- Born: Matthew Elliott Yarbrough
- Occupation: Attorney
- Years active: 1993–present

= Matthew E. Yarbrough =

American lawyer

Matthew E. Yarbrough is an American lawyer and a former Assistant United States Attorney for the North District of Texas, where he was the lead prosecutor in several notable alien smuggling, illegal immigration and cyber hacking cases. He is now the founder and Managing Partner of Yarbrough Blackstone Law in Dallas, Texas.

== The Yarbrough Law Group and Yarbrough Blackstone Law PLLC ==
As president of The Yarbrough Law Group and Yarbrough Strategic Advisors, Yarbrough has focused on intellectual property, cybercrime, corporate espionage, governance and compliance issues, internal investigations and financial fraud, as well as data security and data breach cases. Prominent clients have included Kinko's, for whom he helped in the prosecution of a cyber thief who used keylogging software to steal personal information from computers. For 7-Eleven, Yarbrough successfully prosecuted cyber hackers who had gained access to 7-Eleven's bank-machine network. At YSA, Yarbrough's managing director of investigations is A.J. Irwin, a former federal agent with whom Yarbrough worked closely on several prominent alien smuggling and immigration cases while an assistant U.S. attorney.

Because of his work in the field of Data Privacy & Cybersecurity, Intellectual Property, and Criminal Law, He has been a regular legal analyst on ABC News, CNN, MSNBC, Wall Street Journal and elsewhere. He previously headed the Cybercrimes and Criminal Intellectual Property Task Force for the Department of Justice and was tapped by former Texas Attorney General John Cornyn as Special Counsel to assist in the creation of the Texas Internet Bureau— whose mission is fighting computer fraud, data breach, telecommunications fraud and property crimes.

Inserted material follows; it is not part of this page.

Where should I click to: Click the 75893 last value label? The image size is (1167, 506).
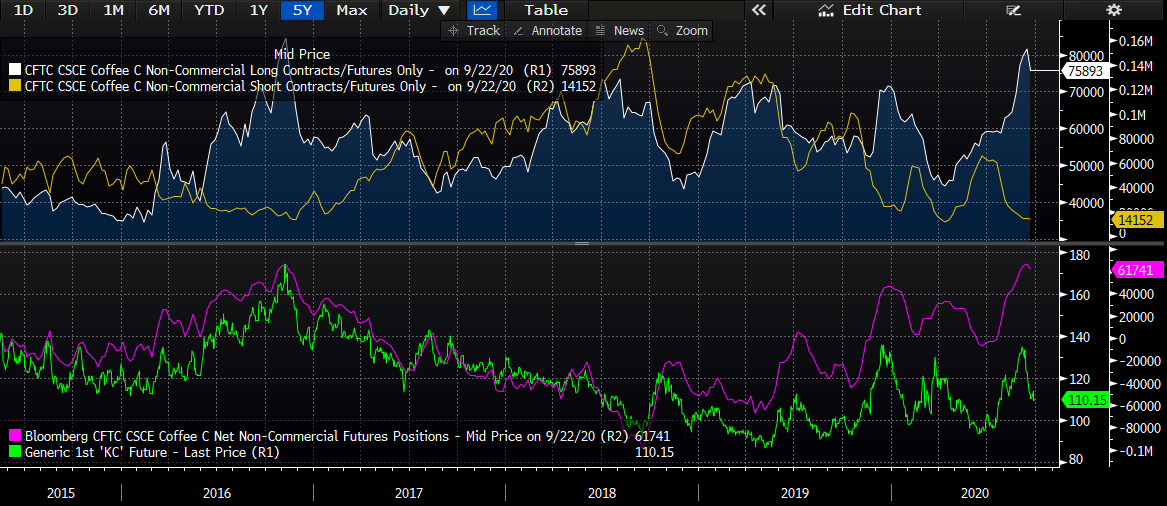[1085, 71]
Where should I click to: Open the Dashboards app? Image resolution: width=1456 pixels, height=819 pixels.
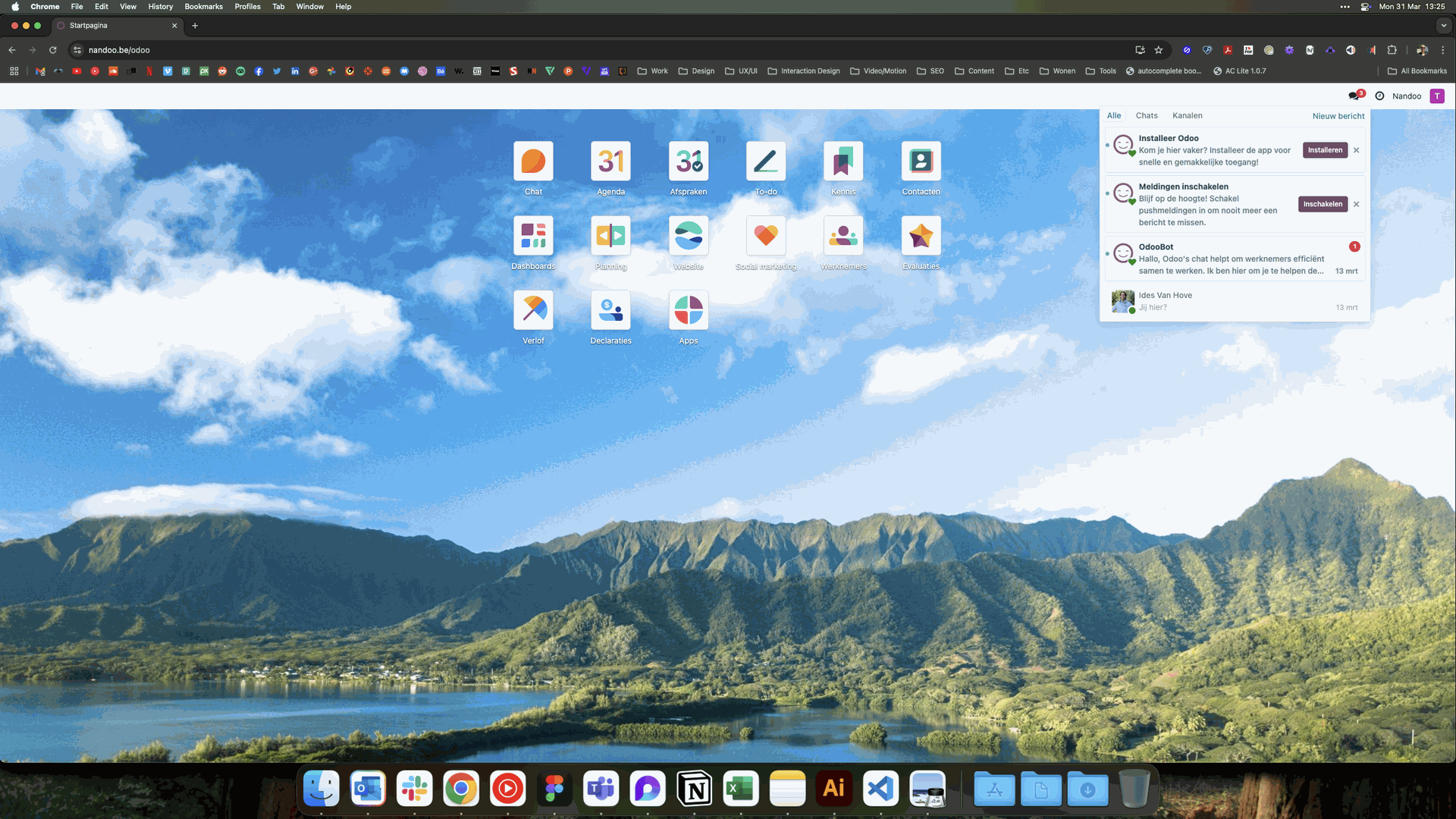click(x=533, y=235)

== Prosecutions as Assistant U.S. Attorney ==

===Operation Seek and Keep===

In 1998, Yarbrough was a lead prosecutor in Operation Seek and Keep, a year-long investigation by the INS that succeeded in discovering and breaking up what then United States Attorney General Janet Reno described as the "largest alien smuggling organization to ever be completely dismantled." Operation Seek and Keep was the first investigation authorized to use wiretapping technology in an illegal immigrant smuggling case, as approved by the Illegal Immigration Reform and Immigrant Responsibility Act of 1996, and was the first to use money-laundering statutes to dismantle an alien smuggling operation and seize its assets. The investigation broke an international alien smuggling and money-laundering ring that brought in an estimated 10,000 illegal aliens to the United States at a cost of $20,000 per alien, generating more than $200 million in proceeds over a 3-year period. The organization smuggled aliens who were nationals of India, Afghanistan, Pakistan, and Syria. The operation most often started in India and went to Moscow, where connecting flights allowed aliens to travel to Latin American or the Caribbean. Aliens would then either fly or take a boat ride into the Miami, area or walk across the Mexican border. Once in the U.S., the immigrants were kept in "stash houses" where they were kept under lock and key. Operation Seek and Keep was the first investigation authorized to use wiretapping technology in an international illegal immigrant smuggling case, as approved by the Illegal Immigration Reform and Immigrant Responsibility Act of 1996, and was the first to use money-laundering statutes to dismantle an alien smuggling cartel's operations and seize millions of dollars of its assets.

===globalHell Prosecution===

Yarbrough led the prosecution of the globalHell organization, a band of computer hackers whose activities included hacking into a company's Web site, then extorting protection money from the victims. The group also committed numerous acts of teleconferencing fraud against victims including AT&T, MCI, and Latitude Communications and gained accessed to and damaged protected computers belonging to the U.S. Army, the White House, U.S. Cellular, Ameritech and others. As a result of the investigation, GlobalHell member Patrick Gregory, also known as "MostHateD," pleaded guilty to conspiracy to commit telecommunications fraud and computer hacking.

== Personal ==
Yarbrough is a graduate of Southern Methodist University School of Law, where he was an editor of the SMU Law Review and Mock Trial Champion, and of Texas Christian University. He has received the Department of Justice Outstanding Prosecutor Award, the FBI's Outstanding Prosecutor Award, as well as the North Texas Computer Forensics Laboratory Award for Outstanding Efforts in the creation of its forensics lab.